Directions for this task: The lines below that include the word "will" are to be reported.

[Entries taken from a collection]
============

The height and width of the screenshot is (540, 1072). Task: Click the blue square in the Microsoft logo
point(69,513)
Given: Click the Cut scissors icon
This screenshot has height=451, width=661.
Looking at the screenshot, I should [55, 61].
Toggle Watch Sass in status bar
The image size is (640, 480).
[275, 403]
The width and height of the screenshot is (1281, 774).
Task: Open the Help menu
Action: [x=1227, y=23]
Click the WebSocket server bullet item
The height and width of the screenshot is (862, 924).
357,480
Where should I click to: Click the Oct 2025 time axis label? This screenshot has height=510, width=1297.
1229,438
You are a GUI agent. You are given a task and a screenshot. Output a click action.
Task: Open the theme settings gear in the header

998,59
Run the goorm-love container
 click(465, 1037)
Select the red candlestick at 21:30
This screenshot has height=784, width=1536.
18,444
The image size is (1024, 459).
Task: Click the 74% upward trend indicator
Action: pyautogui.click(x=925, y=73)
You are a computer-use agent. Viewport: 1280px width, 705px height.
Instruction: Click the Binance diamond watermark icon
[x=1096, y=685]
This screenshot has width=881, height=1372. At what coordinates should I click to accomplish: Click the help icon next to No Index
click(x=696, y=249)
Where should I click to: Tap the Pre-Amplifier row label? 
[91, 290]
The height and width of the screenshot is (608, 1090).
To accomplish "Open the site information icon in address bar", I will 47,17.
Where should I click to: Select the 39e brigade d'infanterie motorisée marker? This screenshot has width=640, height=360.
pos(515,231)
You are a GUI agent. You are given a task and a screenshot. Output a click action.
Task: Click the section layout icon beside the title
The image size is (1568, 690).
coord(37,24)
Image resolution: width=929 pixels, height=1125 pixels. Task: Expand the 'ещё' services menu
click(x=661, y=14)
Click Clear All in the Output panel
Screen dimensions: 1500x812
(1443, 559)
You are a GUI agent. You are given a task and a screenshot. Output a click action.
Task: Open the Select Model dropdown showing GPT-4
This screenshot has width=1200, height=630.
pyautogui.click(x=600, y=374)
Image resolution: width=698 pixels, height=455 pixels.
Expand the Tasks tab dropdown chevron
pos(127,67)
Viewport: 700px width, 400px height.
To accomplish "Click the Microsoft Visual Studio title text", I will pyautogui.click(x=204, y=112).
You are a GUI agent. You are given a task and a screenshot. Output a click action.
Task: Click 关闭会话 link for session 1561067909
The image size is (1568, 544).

============

Result of this exercise:
To accomplish "Open the site information icon in address bar", I will 47,17.
To accomplish "Click the Microsoft Visual Studio title text", I will pyautogui.click(x=204, y=112).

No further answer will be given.